** Opening Dataset content block **

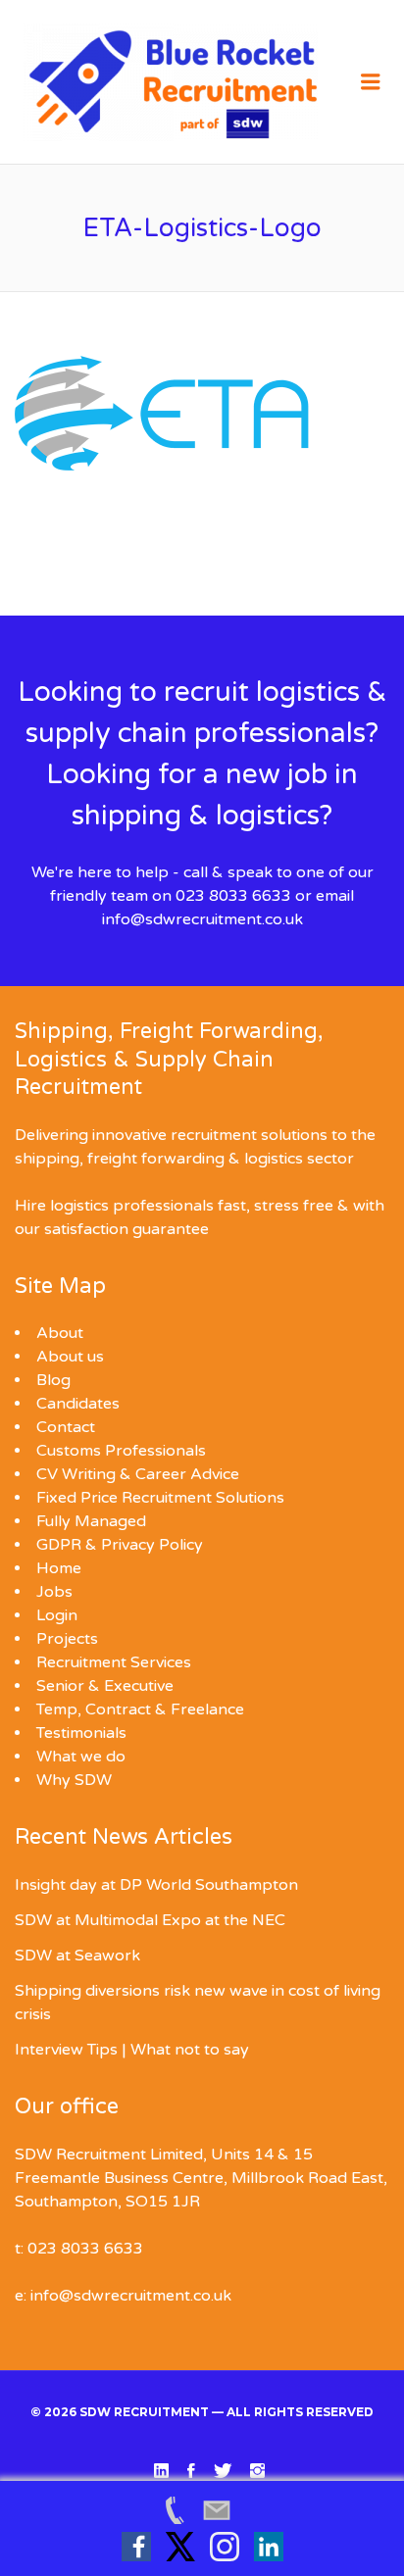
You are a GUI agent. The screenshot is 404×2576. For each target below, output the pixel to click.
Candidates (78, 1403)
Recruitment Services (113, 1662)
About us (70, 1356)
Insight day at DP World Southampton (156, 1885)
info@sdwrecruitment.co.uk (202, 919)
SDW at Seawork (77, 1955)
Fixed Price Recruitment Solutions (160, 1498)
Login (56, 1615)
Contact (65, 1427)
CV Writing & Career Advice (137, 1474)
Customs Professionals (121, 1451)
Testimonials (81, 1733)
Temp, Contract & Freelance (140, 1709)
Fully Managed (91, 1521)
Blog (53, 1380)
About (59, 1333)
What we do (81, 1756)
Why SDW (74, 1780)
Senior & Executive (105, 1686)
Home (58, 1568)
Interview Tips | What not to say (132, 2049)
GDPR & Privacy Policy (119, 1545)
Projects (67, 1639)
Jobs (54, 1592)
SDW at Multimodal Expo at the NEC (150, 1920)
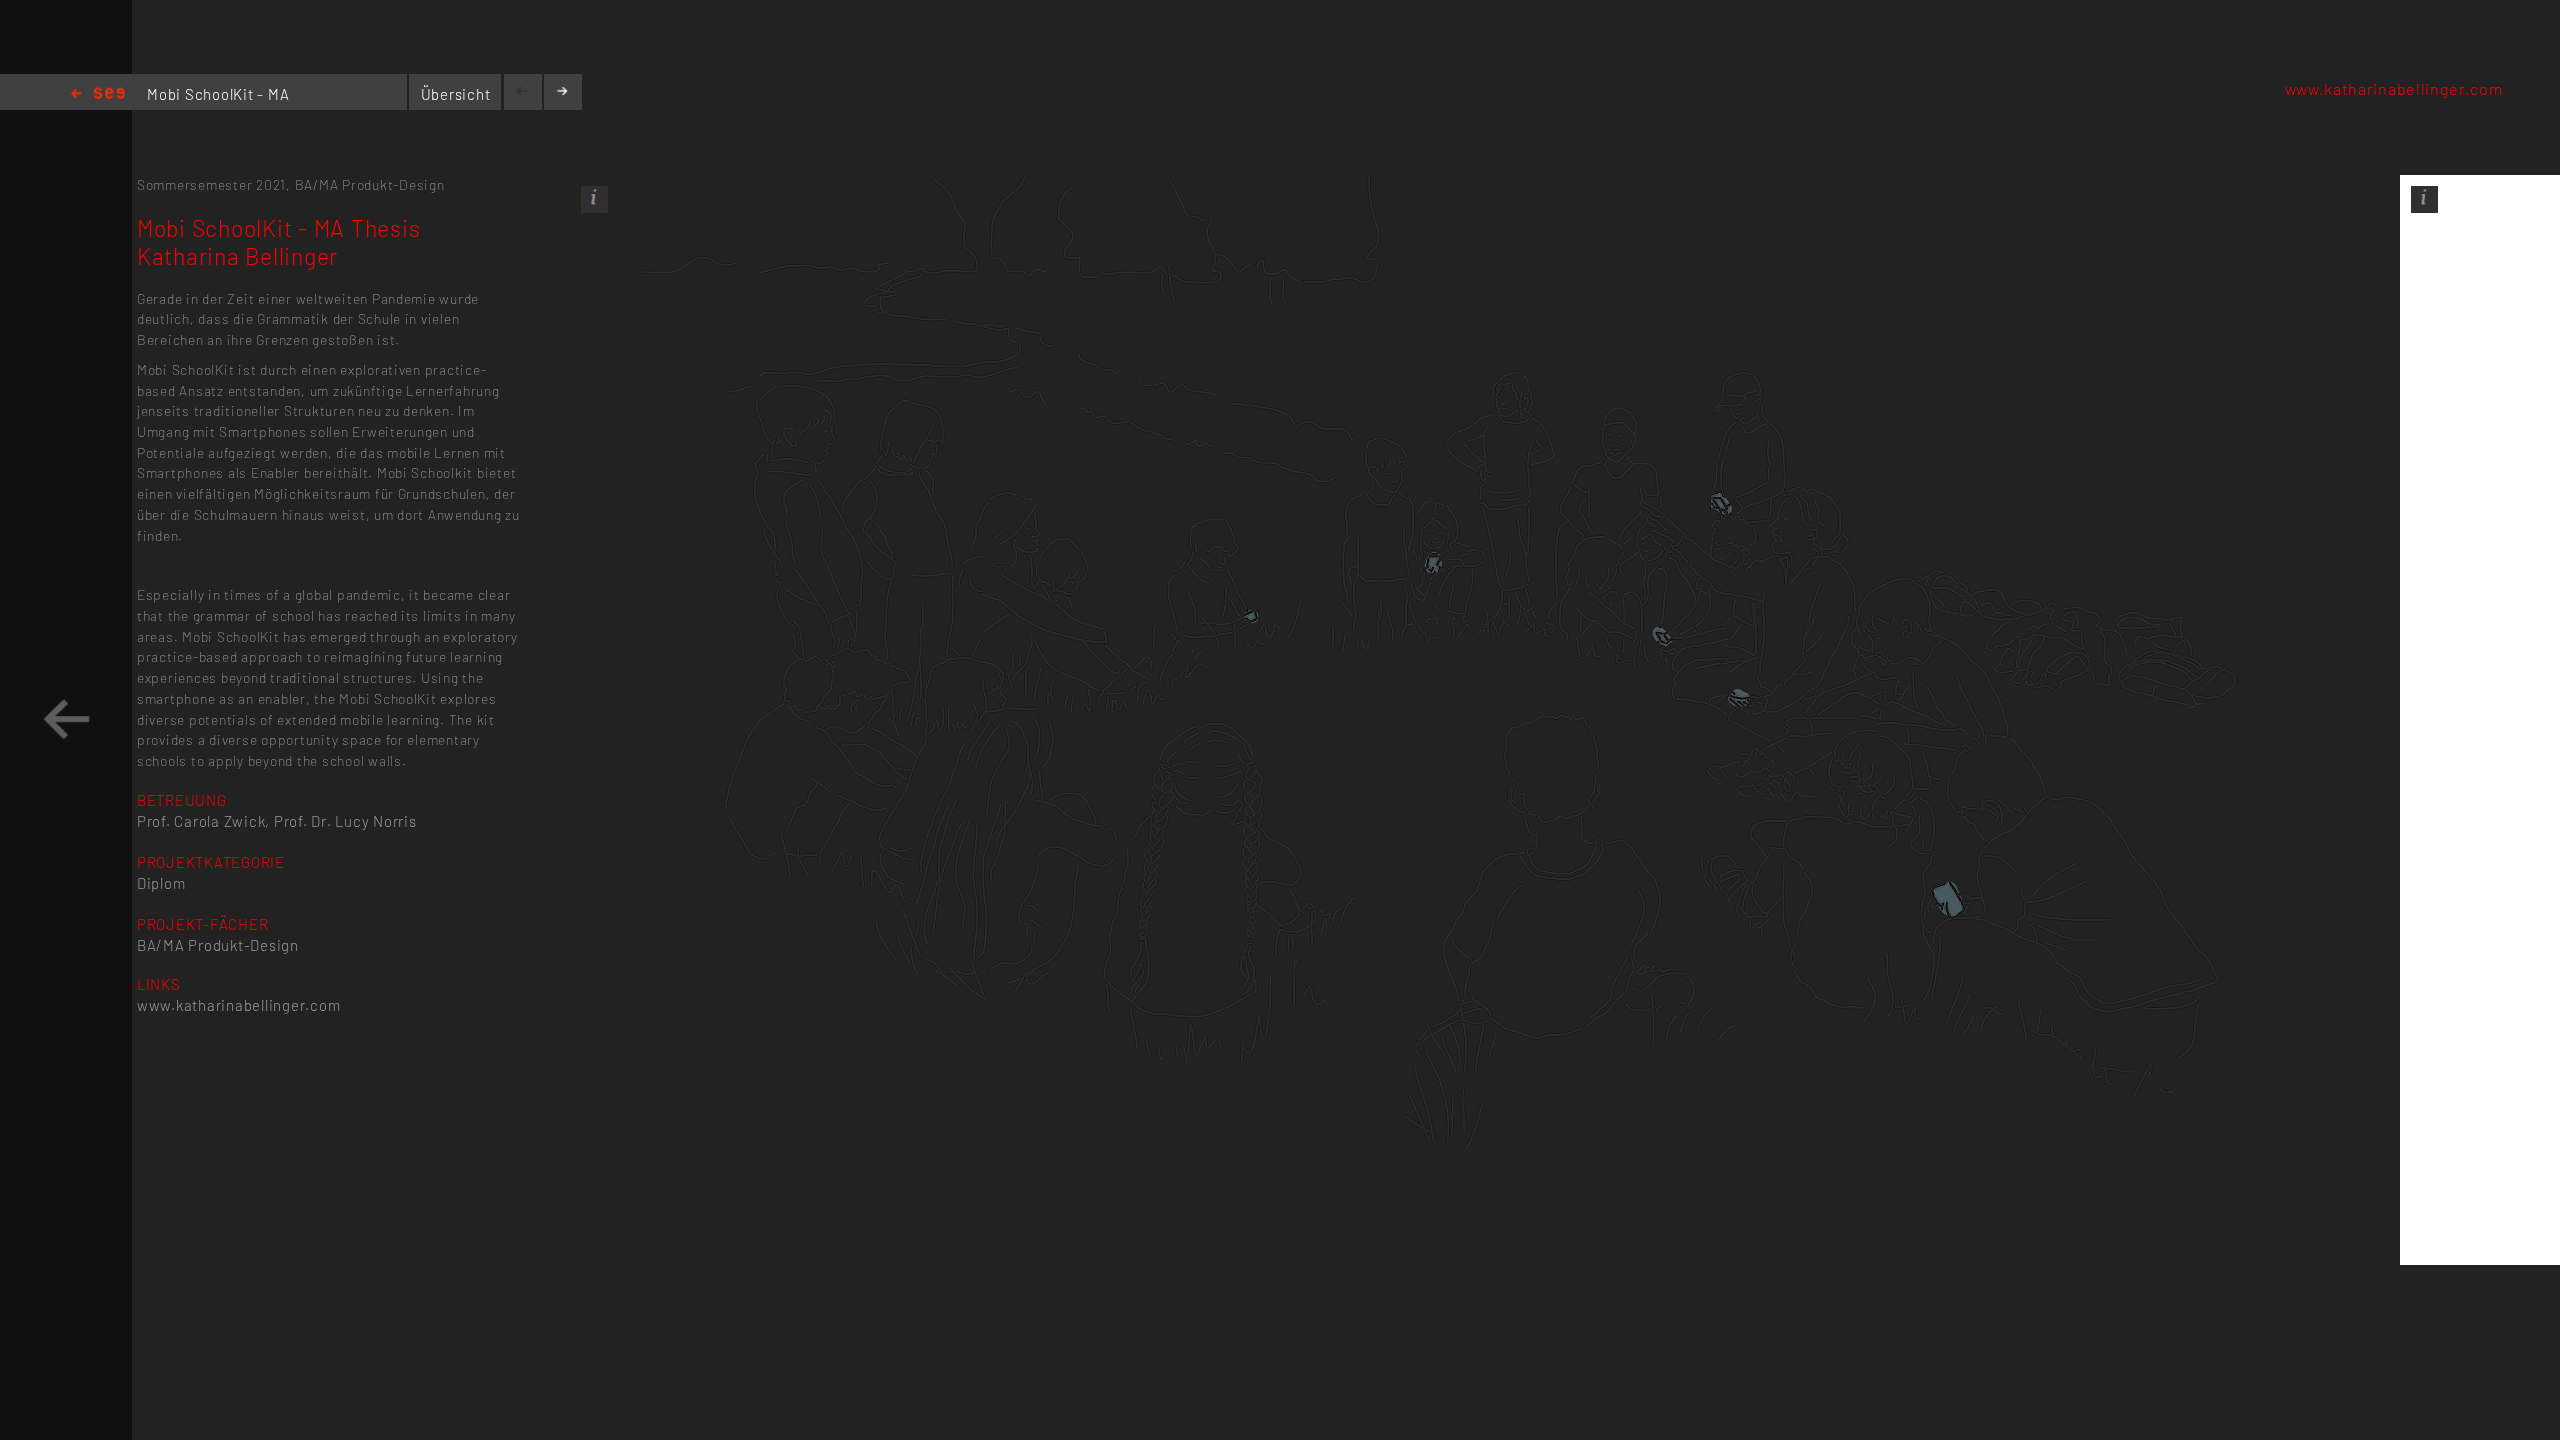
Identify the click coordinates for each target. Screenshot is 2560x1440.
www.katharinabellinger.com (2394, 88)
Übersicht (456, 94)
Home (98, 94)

** Closing Dataset content block **
** Opening Dataset content block **

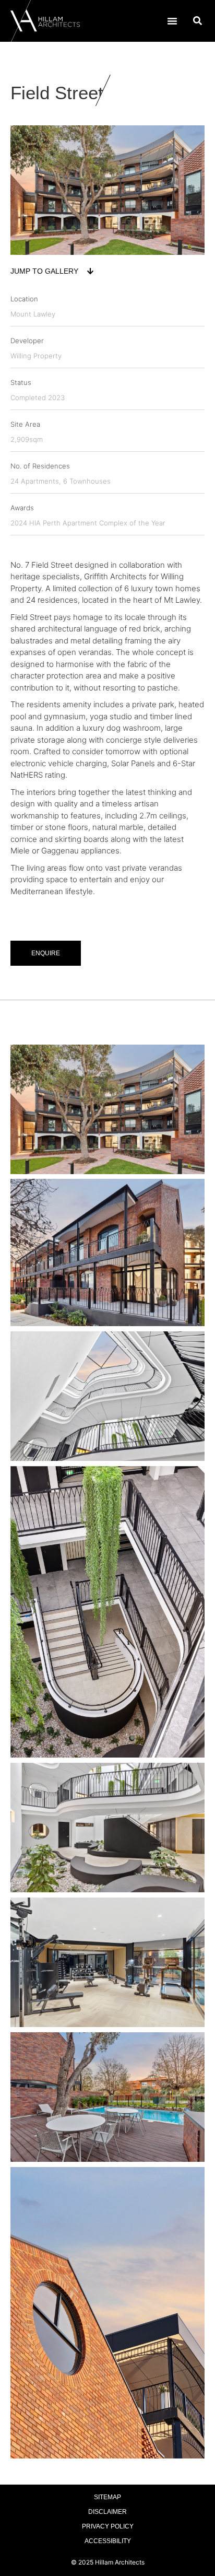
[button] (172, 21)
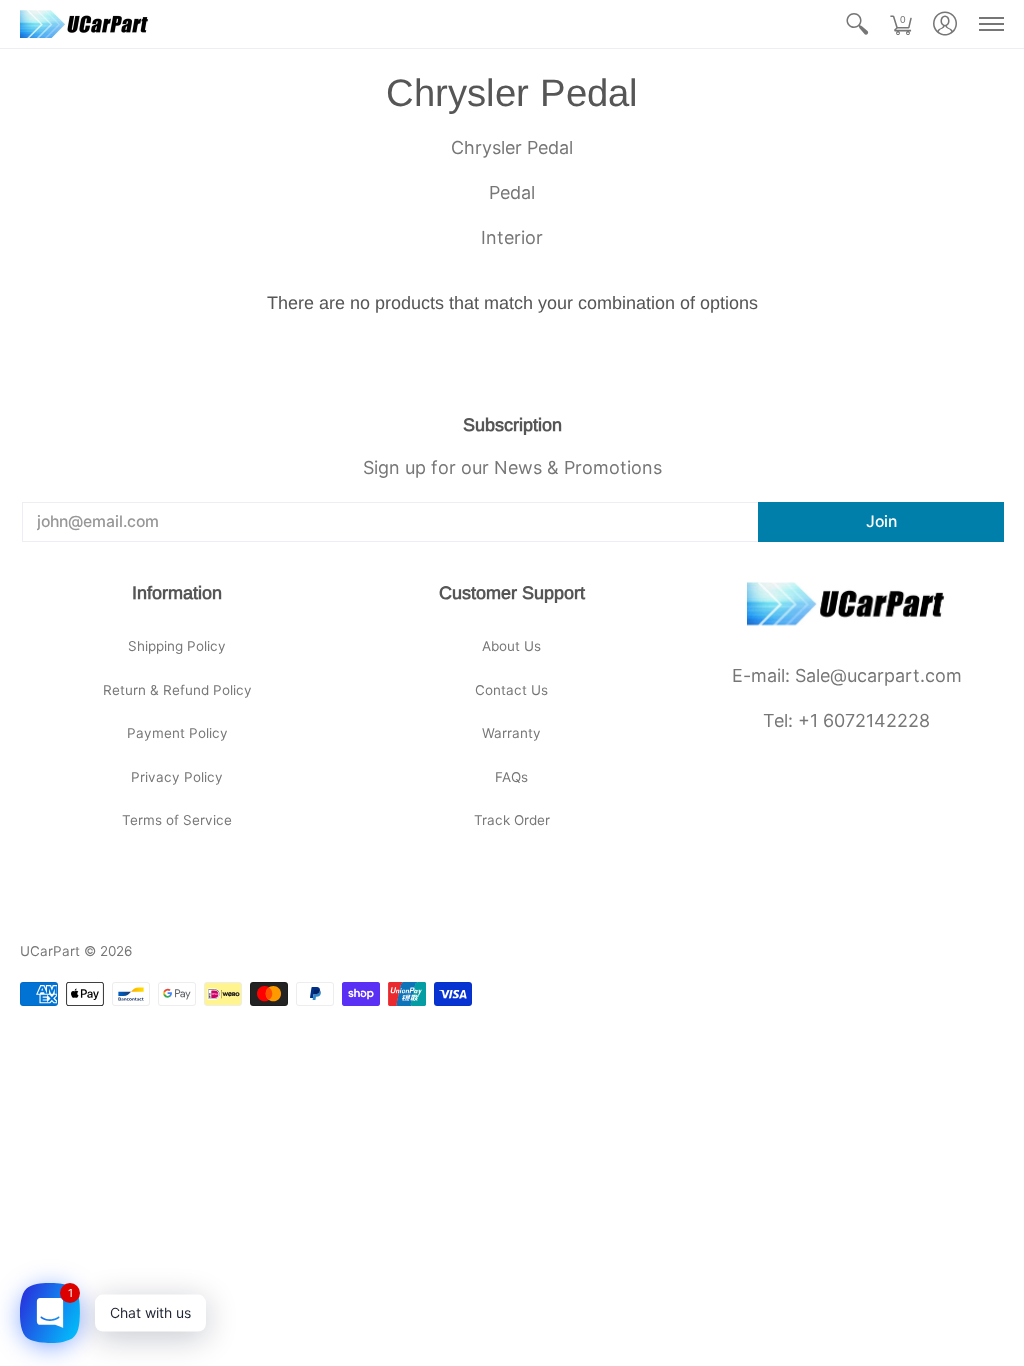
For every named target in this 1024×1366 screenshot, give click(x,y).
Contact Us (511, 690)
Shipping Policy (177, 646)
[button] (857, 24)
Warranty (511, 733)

** Closing Dataset content block **

Aim of the task >> Beginning with the line holding "For every named" and ending with the line holding "Warranty (511, 733)", write out the stretch of material above exactly; add no further lines.

Answer box >>
For every named target in this 1024×1366 screenshot, give click(x,y).
Contact Us (511, 690)
Shipping Policy (177, 646)
[button] (857, 24)
Warranty (511, 733)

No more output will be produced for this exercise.